According to researchers, the findings offer potential for personalizing treatments such as brain stimulation for depression or attention problems.
Jeff Rowe

Researchers at Penn Medicine have tapped machine learning techniques to help them identify the size and shape of brain networks in individual children.

That’s according to a study published recently in the journal Neuron, for which researchers used machine learning techniques to analyze the functional magnetic resonance imaging (fMRI) scans of nearly 700 children, adolescents, and young adults.

The analysis, which Penn says could lead to improved understanding and more personalized treatment of mental health conditions, is the first to show that neuroanatomy can vary significantly among children and is refined during development.

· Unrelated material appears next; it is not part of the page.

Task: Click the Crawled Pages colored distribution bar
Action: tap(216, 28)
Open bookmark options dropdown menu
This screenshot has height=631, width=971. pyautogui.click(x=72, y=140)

The human brain has a pattern of folds and ridges on its surface that provide physical landmarks for finding brain areas. To study the functional networks that govern cognition, researchers will typically line up activation patterns with these physical landmarks, but the process assumes that the functions of the brain are located on the same landmarks in each person.

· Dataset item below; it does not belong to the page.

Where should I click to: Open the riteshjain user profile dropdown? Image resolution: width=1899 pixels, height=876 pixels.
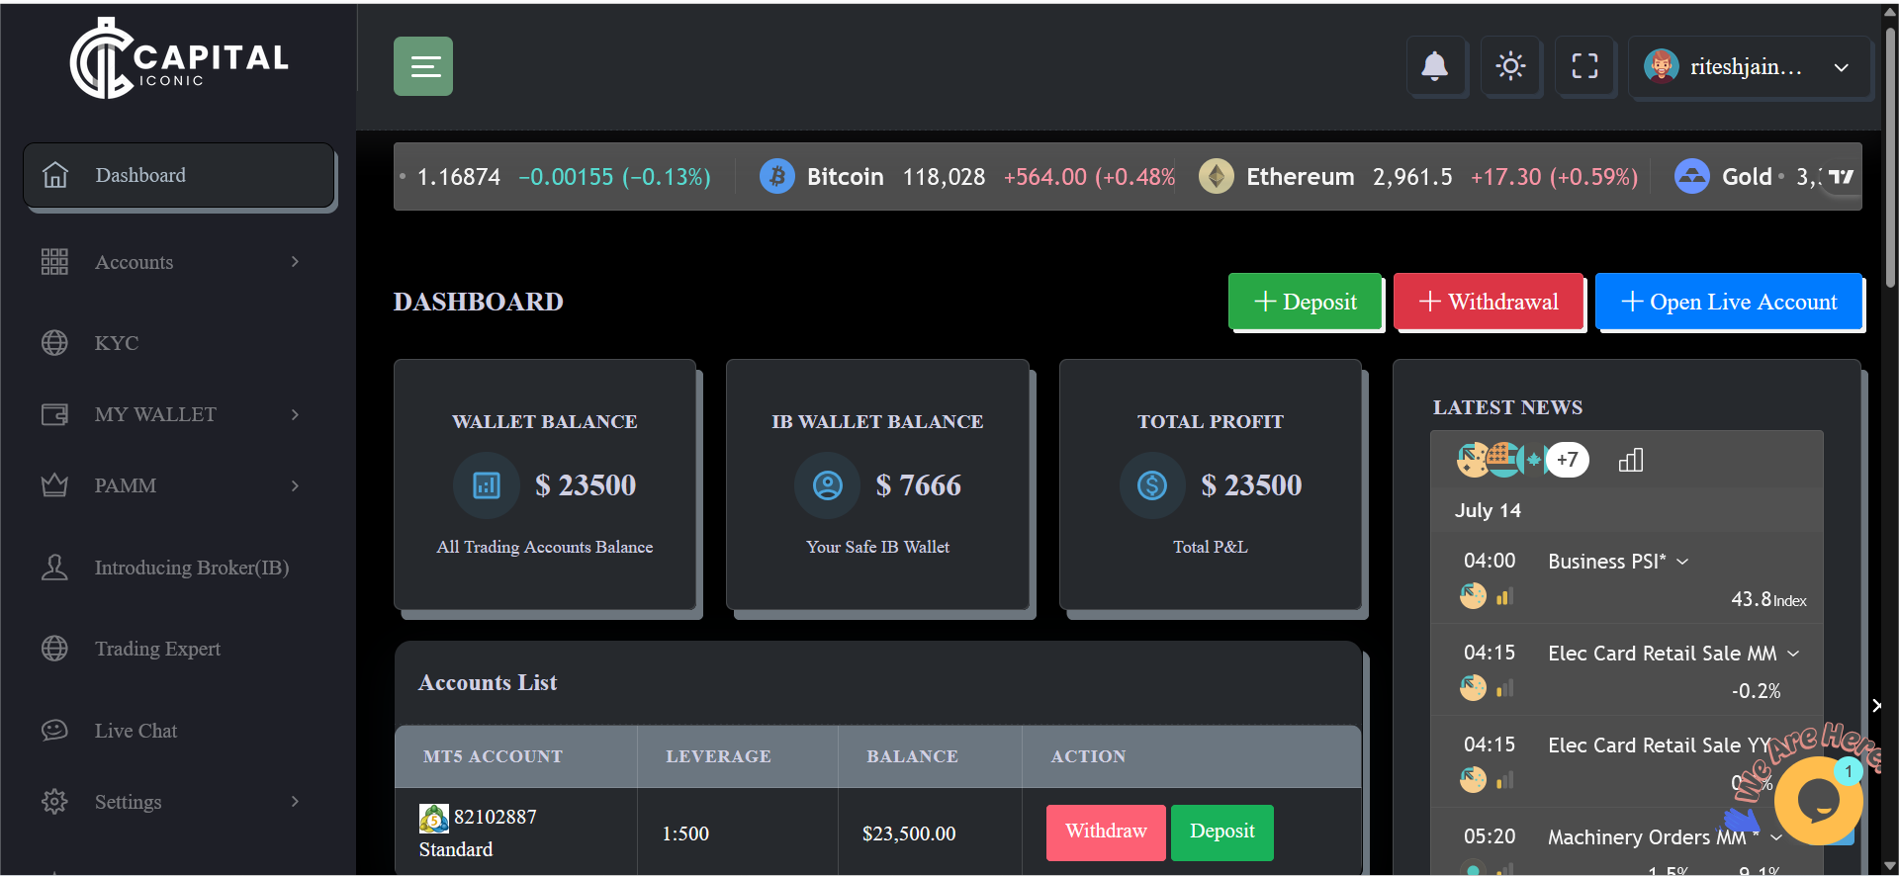pos(1749,67)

Multiple studies of adults have shown that this isn’t the case for more complex brain systems responsible for executive function, a set of mental processes that include self-control and attention.

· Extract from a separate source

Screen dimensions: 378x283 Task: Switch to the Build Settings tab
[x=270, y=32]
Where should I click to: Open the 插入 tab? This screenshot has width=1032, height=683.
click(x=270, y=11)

“The exciting part of this work is that we are now able to identify the spatial layout of these functional networks in individual kids, rather than looking at everyone using the same ‘one size fits all’ approach,” said senior author Theodore D. Satterthwaite, MD, an assistant professor of Psychiatry in the Perelman School of Medicine at the University of Pennsylvania.

“Like adults, we found that functional neuroanatomy varies quite a lot among different kids—each child has a unique pattern. Also like adults, the networks that vary the most between kids are the same executive networks responsible for regulating the sorts of behaviors that can often land adolescents in hot water, like risk taking and impulsivity.”

The team analyzed a sample of 693 adolescents and young adults between ages eight and 23, with participants completing 27 minutes of fMRI scanning as part of the Philadelphia Neurodevelopment Cohort (PNC), a large study funded by the National Institute of Mental Health.

“The spatial layout of these networks predicted how good kids were at executive tasks,” said Zaixu Cui, PhD, a post-doctoral fellow in Satterthwaite’s lab and the paper’s first author. “Kids who have more ‘real estate’ on their cortex devoted to networks responsible for executive function in fact performed better on these complex tasks.”

The study offers new insights on developmental plasticity and diversity, and could lead to more personalized diagnostics and therapeutics.